Qualcomm isn’t getting out of the server processor business, but don’t expect the world’s largest mobile chip maker to directly challenge Intel’s dominant position in the data center.
When CEO Steve Mollenkopf said in 2014 that Qualcomm was going to start making Arm-based processors for servers, the company immediately placed itself among the few vendors with the infrastructure and financial resources to gain traction in a market that has been hungry for a viable alternative to Intel’s x86-based chips.
In September 2017, Qualcomm announced the release of the Centriq 2400, a 48-core chip manufactured on Samsung’s 10-nanometer FinFET process and one that promised as much as four times the performance per dollar and 45 percent better performance than some of Intel’s “Skylake” Xeon processors.
Enterprises have been seeking options to Intel, which supplies more than 90 percent of all server chips around the world and has put an increased emphasis on servers and other data center systems over the past several years.
Organizations have hoped that a strong competitor to Intel could help drive innovation, reduce prices and give them a second source of silicon.
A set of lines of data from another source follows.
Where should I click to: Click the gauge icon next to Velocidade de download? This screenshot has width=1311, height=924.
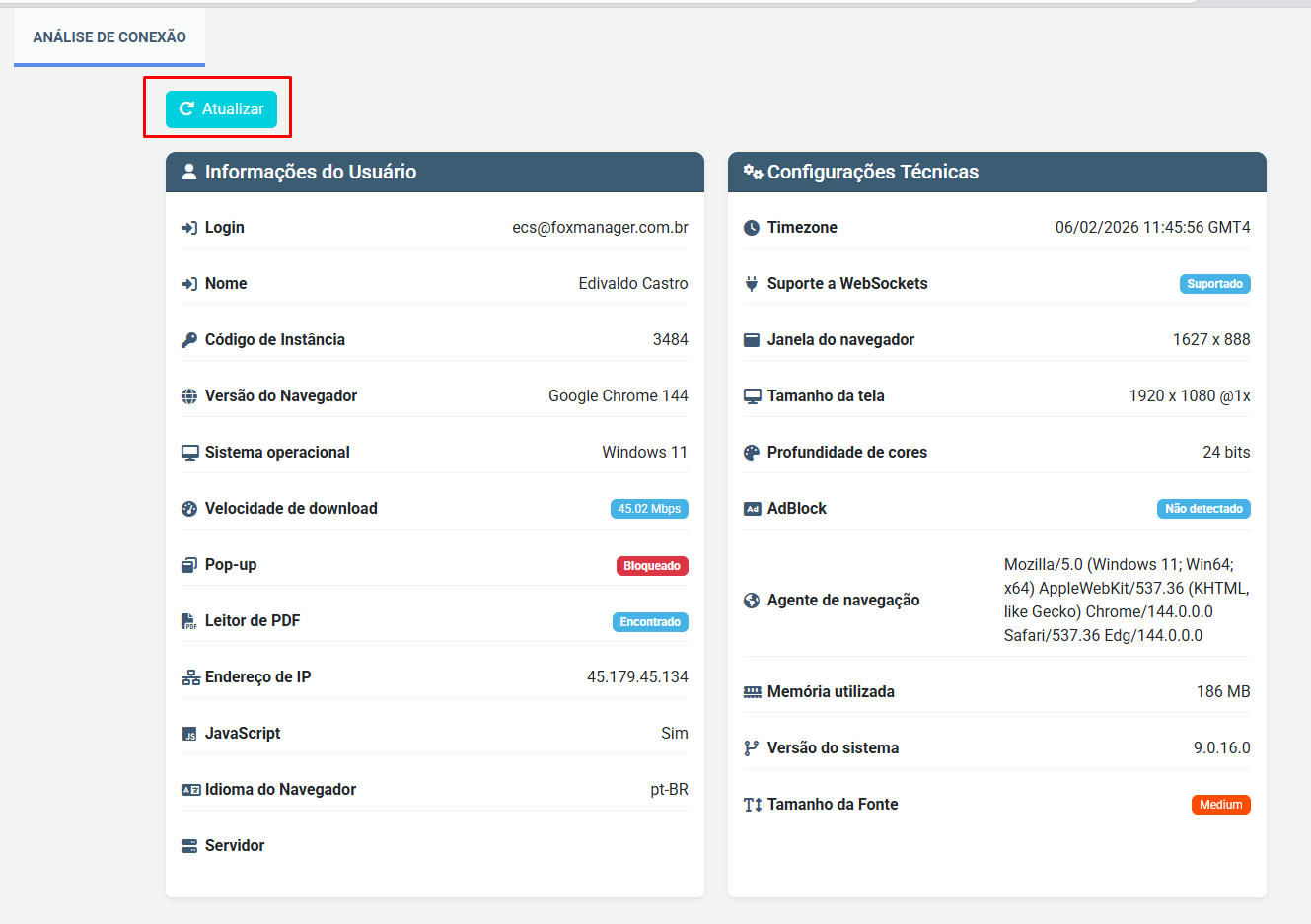pyautogui.click(x=189, y=509)
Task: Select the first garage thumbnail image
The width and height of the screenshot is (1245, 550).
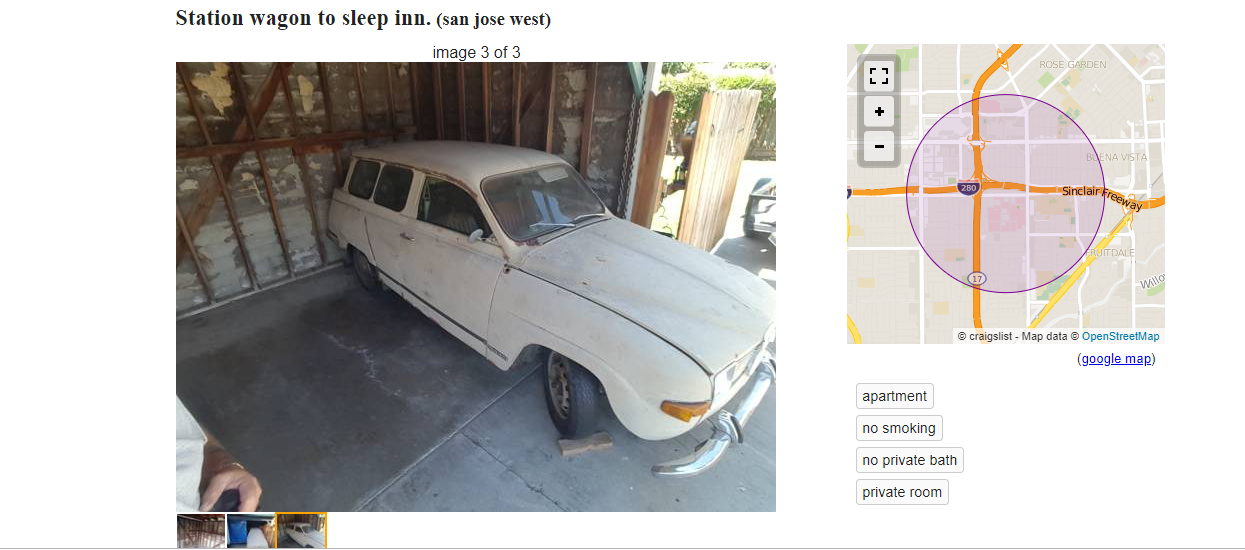Action: [201, 531]
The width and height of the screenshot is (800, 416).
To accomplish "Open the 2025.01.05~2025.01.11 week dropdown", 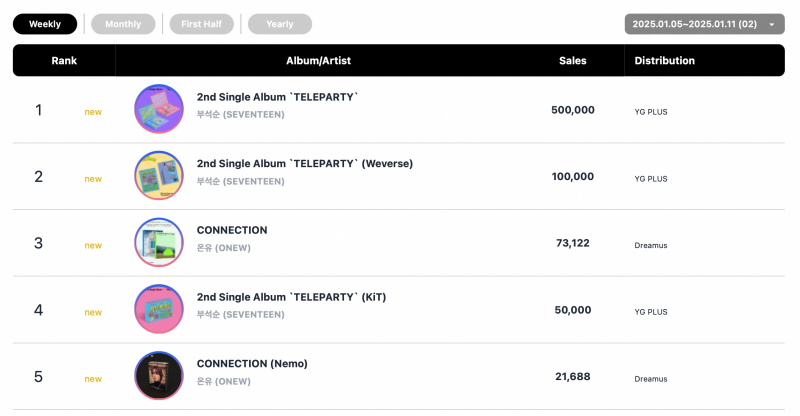I will tap(705, 24).
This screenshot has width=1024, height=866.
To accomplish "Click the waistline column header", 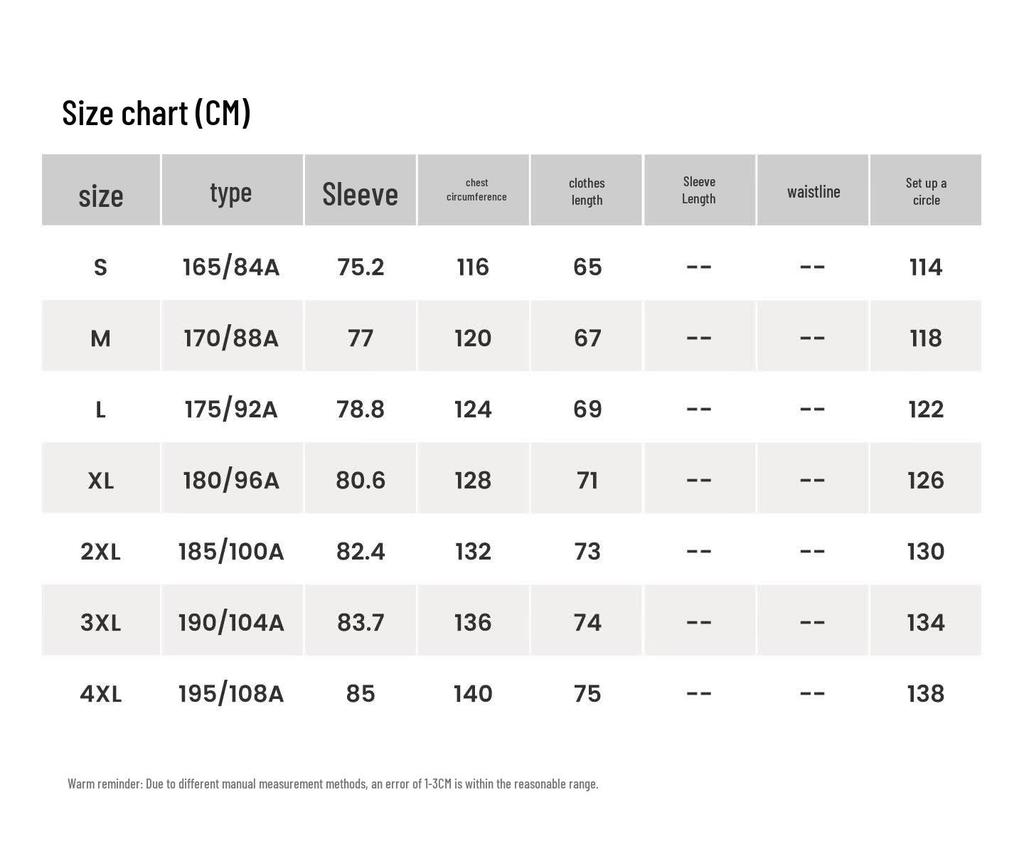I will point(813,191).
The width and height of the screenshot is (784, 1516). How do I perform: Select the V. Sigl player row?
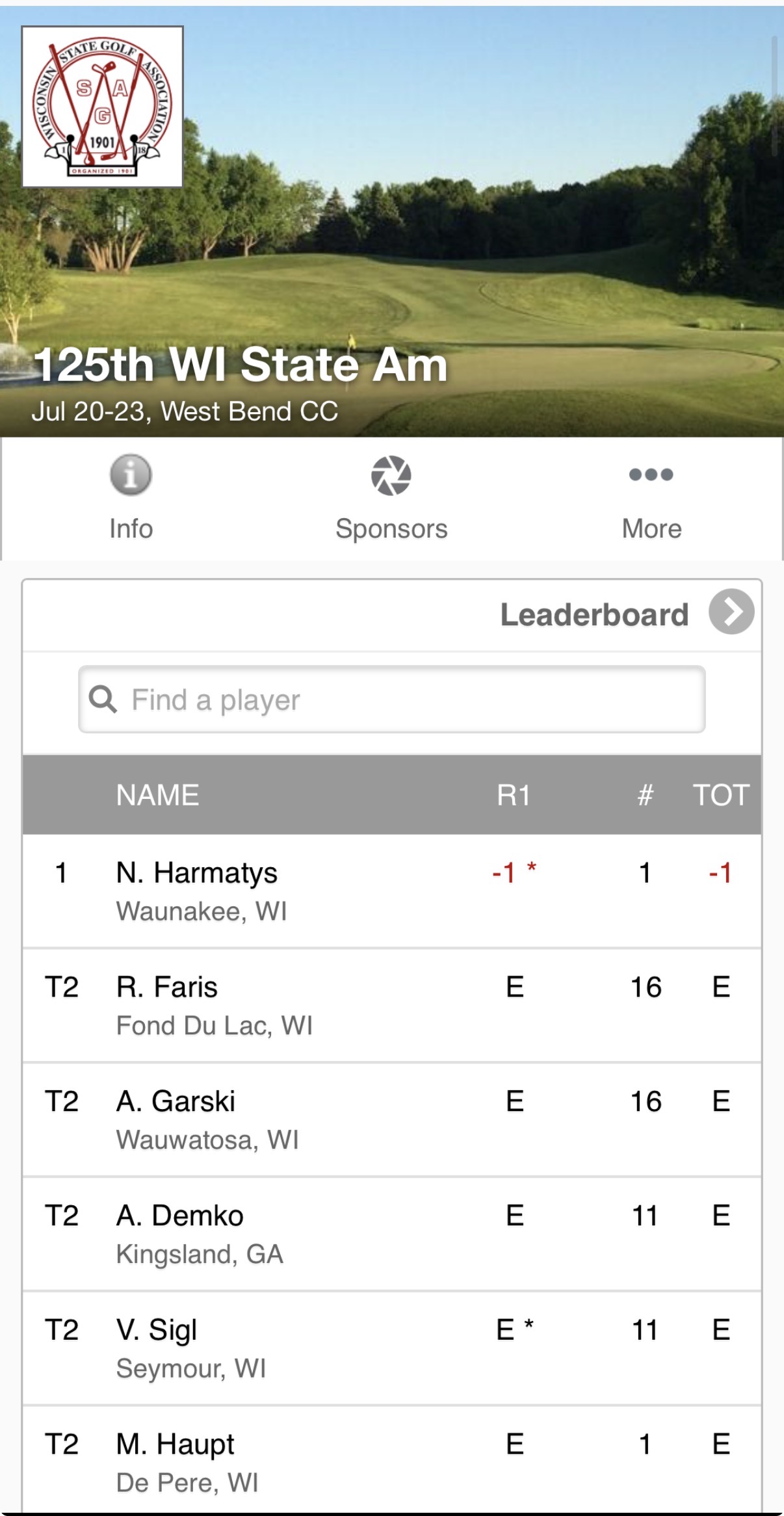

IBM, with its Power9 processors and through the OpenPower Foundation, and Advanced Micro Devices, with its x86 Epyc chips based on its “Zen” architecture, both are challenging Intel in the data center.
In addition, Arm officials for several years have been pushing to bring chips based on its 64-bit architecture to servers and Qualcomm seemed poised to lead that initiative. Cavium last month rolled out its ThunderX2 Arm-based server processor for data centers and cloud providers.
However, in May, Bloomberg reported that Qualcomm officials were looking to sell or shut down its server chip business, deciding instead to focus on other areas, including smartphones and other mobile devices, the internet of things (IoT) and networking.
However, Qualcomm President Cristiano Amon, speaking with Reuters this week, said the company will continue making server chips, but added that the strategy for the business had changed somewhat. Qualcomm will cut some jobs in the business group and that it will be moved into the vendor’s CDMA Technologies unit, which is responsible for the company’s mobile phone chips.
In addition, the focus of the business will be on hyperscalers and major cloud vendors, Amon said, pointing to such Chinese companies as Baidu, Alibaba and Tencent. The chips will be sold there through a joint venture in China. He declined to name any cloud companies in the United States as potential customers, though only a few—including Amazon Web Services, Facebook and Google—operate at the same scale as those Chinese businesses.
Such larger hyperscalers tend to make their own software and, at times, their own hardware because they have the money, people and expertise to customize their systems for particular architectures, including x86, Power and Arm. Conversely, enterprises tend to buy more commodity hardware and software, which is largely x86-based. Similarly, Cavium officials also see cloud providers and high-performance computing (HPC) environments as important markets.
“It’s very clear to us that the ARM opportunity is focused on a few players where you don’t have the software x86 barrier to entry,” Amon told Reuters.
The change in focus and size of the server business also comes at a time when Qualcomm is looking to cut $1 billion in operational costs. In speaking with analysts in an April conference call to discuss quarterly finances, Mollenkopf said the company was making progress in its cost-cutting efforts, noting that the company is seeking cutbacks in such areas as R&D.
“We are also focused on spending reductions in our non-core product areas,” Mollenkopf stated. Throughout the call, the CEO talked about such markets as 5G, automotive, IoT and mobile devices and computing, but didn’t mention the server business, according to a transcript from Seeking Alpha.
Qualcomm also has been roiled by geopolitical events. Company officials spent months fighting off a hostile $117 billion takeover bid by Singapore-based rival Broadcom, which pressed investors to accept it’s buyout offer until March 2018 when President Donald Trump, citing national security concerns, issued a presidential order spiking Broadcom’s efforts.
Qualcomm has also stubbornly pursued a stalled effort to buy out chip maker NXP with a $44 billion offer that has been on the table since October 2016. However, Chinese regulators have not yet approved the deal which and it appears approval has gotten caught up in tensions generated by trade tariffs imposed by the Trump administration.
A temporary lull in trade tensions between the two countries fueled hope that the deal would go through. However, the president threatened higher tariffs on Chinese goods and Chinese officials have threatened to end trade deals with the United States if tariffs are hiked. All of this could impact Qualcomm’s bid to buy NXP.